Son illustre hôte du début des années 1990, un certain Oussama Ben Ladden, outre qu’il y faisait prospérer ses affaires dans le BTP, y finançait plusieurs camps d’entraînement dans la banlieue de Khartoum et dans la province de Damazie. Plus de mille cinq cents “Afghans” algériens y séjournèrent avant de rentrer sévir dans leur pays par la “filière du Sud”.

Nul besoin de détails factuels pour établir le rôle du Soudan dans le déclenchement et le développement du GIA : l’État algérien qui, en avril 1993, avait rappelé son ambassadeur à Khartoum en même temps qu’il rompait ses relations avec l’Iran, a nécessairement fondé sa décision sur des preuves de l’implication soudanaise dans la guerre terroriste que lui livrait l’islamisme.

D’ailleurs, quand en 2005, le Conseil de sécurité votait la résolution 1595 qui déférait la situation au Darfour à la CPI, l’Algérie qui y siégeait ne s’y était pas opposée ; elle s’était abstenue.

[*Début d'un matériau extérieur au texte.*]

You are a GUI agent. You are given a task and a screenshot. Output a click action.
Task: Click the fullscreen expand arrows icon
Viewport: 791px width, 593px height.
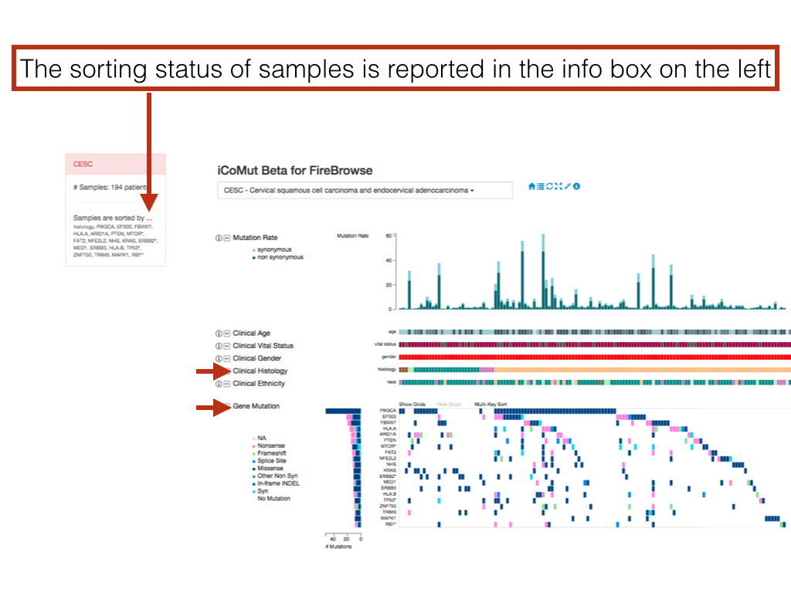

Le coup de pouce au régime de Khartoum, même depuis débarrassé de Tourabi, autant que l’hommage posthume à Khomeïny, constitue une inconséquence politique.

La crédibilité de la diplomatie algérienne, ou ce qu’il en reste, doit-elle servir à faire attelage avec deux régimes hier impliqués dans une guerre qui nous a coûté deux cent mille vies, et qui nous sollicitent parce qu’aujourd’hui, ces mêmes agissements belliqueux les ont mis en difficulté avec la communauté internationale ?

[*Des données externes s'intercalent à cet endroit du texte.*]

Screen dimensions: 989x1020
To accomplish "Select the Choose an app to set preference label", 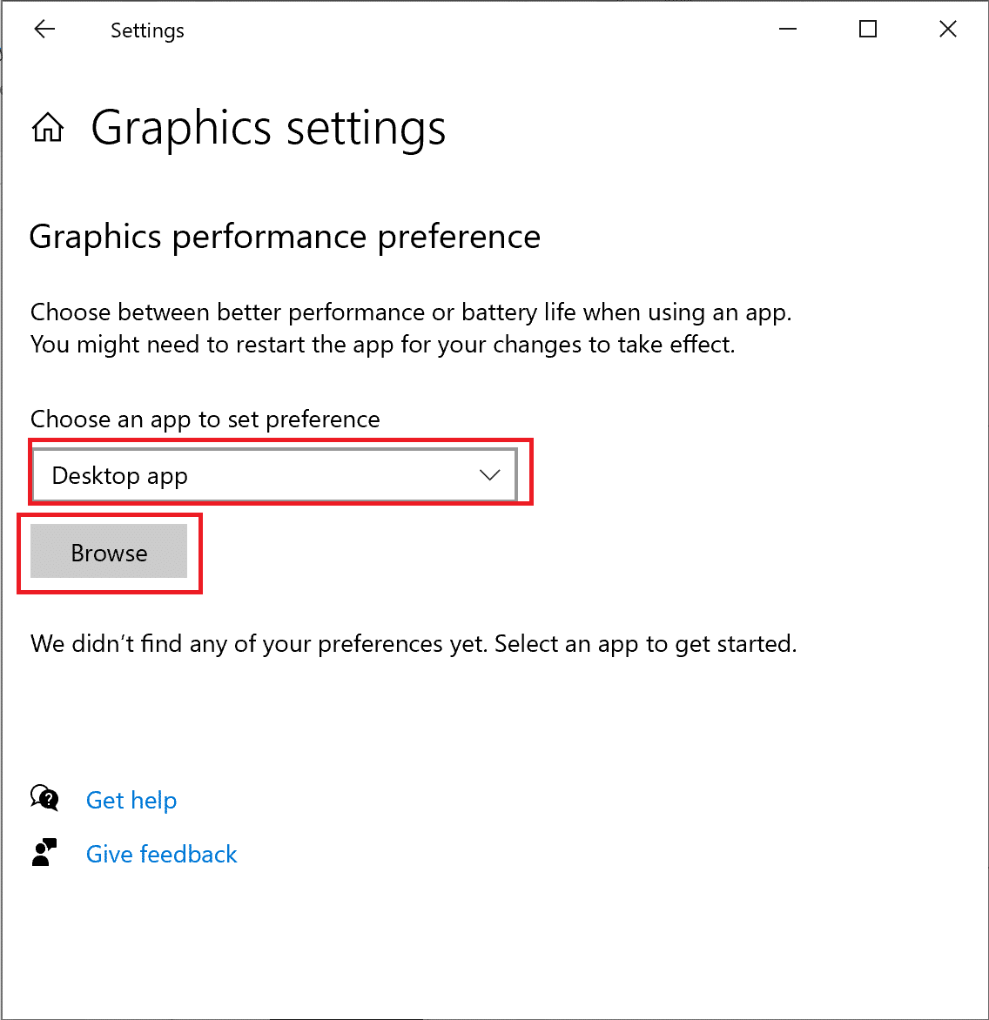I will (205, 419).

S’il y a un hommage à rendre, c’est à nos victimes du terrorisme, à leurs victimes — parce que les États sponsors partageront pour la postérité les méfaits des groupes qu’ils ont construits, entraînés et motivés — qu’il faut le rendre.

Et la meilleure manière d’exprimer cette fidélité à la mémoire de nos morts, c’est que la République qu’ils ont défendue s’en souvienne quand elle vient à s’exprimer. Si elle est toujours là, la République est en train de se rendre coupable d’un déni de martyre envers ceux qu’elle a sacrifiés.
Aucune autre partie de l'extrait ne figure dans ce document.